- Goal
Copy the data starting at the line containing "Expand the Expert Properties section" and ending at the line containing "pyautogui.click(x=1085, y=89)", keeping every line as it is except the coordinates in the answers, which you should multiply by 2.45 and round to whole numbers, with halves rounded up.

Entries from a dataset
## start

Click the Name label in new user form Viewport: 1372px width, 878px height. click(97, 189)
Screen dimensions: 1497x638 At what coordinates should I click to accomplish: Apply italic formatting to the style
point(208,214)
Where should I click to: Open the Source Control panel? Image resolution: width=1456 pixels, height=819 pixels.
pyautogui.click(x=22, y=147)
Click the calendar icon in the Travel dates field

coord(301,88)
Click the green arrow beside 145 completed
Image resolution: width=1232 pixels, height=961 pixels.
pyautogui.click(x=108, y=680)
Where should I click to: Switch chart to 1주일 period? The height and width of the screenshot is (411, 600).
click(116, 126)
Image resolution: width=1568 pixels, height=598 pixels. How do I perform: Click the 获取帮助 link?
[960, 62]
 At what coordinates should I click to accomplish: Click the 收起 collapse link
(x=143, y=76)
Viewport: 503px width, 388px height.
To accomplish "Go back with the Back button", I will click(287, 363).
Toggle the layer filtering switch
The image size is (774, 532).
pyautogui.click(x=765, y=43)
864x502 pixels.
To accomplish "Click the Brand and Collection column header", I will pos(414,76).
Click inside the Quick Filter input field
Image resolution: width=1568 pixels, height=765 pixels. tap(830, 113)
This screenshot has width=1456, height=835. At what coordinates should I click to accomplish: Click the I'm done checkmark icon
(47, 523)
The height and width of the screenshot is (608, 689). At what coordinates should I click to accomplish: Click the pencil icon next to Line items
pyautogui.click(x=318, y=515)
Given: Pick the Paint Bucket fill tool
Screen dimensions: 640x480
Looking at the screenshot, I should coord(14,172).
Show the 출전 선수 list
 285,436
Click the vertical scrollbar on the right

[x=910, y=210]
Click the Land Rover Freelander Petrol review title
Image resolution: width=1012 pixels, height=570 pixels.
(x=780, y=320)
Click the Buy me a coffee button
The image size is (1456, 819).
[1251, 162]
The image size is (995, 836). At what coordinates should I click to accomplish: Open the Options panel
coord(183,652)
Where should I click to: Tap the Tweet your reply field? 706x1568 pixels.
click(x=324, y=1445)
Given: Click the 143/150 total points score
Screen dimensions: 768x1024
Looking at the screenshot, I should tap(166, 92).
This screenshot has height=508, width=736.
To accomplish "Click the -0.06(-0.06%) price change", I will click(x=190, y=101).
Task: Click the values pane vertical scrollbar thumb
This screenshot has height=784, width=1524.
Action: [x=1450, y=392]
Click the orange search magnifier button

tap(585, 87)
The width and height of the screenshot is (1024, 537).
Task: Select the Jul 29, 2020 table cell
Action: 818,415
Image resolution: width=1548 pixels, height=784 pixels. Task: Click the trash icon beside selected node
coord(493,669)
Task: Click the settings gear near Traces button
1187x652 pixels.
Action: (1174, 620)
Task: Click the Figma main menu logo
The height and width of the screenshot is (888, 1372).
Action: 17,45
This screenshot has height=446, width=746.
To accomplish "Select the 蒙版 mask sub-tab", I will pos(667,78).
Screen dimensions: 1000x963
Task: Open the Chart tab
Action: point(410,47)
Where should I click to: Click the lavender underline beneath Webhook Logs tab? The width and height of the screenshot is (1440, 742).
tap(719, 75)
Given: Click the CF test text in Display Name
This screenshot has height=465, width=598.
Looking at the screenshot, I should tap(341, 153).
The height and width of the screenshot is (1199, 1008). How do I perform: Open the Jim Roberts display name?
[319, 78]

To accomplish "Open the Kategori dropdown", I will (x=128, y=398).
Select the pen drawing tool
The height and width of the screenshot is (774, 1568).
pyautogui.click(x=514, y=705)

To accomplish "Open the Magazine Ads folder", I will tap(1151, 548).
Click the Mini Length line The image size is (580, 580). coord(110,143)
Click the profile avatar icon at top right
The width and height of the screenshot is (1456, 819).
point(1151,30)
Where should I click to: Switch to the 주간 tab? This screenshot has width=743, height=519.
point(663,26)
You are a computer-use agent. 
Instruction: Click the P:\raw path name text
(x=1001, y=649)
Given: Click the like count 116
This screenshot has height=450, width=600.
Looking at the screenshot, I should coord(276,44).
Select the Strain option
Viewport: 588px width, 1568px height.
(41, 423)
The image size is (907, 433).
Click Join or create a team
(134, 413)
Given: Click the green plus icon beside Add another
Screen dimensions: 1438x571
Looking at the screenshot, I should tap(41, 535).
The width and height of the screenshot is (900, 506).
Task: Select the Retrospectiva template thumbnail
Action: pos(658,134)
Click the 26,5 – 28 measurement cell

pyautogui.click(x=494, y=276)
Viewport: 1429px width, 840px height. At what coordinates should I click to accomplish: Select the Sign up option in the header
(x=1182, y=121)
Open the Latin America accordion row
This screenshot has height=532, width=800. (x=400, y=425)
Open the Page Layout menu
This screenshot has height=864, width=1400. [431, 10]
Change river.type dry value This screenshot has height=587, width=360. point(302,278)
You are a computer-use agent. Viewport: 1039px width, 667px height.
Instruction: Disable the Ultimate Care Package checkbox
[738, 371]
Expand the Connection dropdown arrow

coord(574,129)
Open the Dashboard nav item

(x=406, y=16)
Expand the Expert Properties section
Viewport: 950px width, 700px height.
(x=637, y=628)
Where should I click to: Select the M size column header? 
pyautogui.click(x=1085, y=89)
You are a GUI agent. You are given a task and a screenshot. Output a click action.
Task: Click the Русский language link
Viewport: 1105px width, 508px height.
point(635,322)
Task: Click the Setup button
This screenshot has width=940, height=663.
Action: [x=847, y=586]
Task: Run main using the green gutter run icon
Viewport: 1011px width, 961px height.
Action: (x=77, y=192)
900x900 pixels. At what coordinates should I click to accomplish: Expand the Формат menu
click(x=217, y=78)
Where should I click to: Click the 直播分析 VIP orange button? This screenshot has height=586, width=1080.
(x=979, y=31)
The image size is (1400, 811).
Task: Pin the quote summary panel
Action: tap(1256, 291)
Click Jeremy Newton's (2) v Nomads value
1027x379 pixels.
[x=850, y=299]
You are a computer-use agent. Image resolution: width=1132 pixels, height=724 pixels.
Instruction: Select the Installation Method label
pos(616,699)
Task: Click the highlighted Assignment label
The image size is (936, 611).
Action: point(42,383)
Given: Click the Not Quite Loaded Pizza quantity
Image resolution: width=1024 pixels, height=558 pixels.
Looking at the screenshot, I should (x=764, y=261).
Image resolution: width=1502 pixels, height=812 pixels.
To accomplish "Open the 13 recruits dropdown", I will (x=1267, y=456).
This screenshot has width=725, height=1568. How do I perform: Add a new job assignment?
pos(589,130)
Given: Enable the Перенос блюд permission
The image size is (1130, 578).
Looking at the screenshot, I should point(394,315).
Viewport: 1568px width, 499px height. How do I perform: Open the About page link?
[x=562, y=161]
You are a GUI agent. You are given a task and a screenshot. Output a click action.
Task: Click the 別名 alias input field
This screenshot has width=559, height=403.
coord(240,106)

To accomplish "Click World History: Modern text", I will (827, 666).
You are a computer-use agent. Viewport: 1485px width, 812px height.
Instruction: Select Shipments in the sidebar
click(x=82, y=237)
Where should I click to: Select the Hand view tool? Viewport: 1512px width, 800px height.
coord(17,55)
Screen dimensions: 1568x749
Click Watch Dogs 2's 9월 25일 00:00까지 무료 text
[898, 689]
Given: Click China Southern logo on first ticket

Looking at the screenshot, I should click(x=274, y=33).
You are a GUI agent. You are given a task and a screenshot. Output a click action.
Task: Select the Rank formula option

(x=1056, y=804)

## end

- Worked answer
Expand the Expert Properties section
Viewport: 950px width, 700px height.
(x=1561, y=1539)
Where should I click to: Select the M size column header? 
pyautogui.click(x=2658, y=218)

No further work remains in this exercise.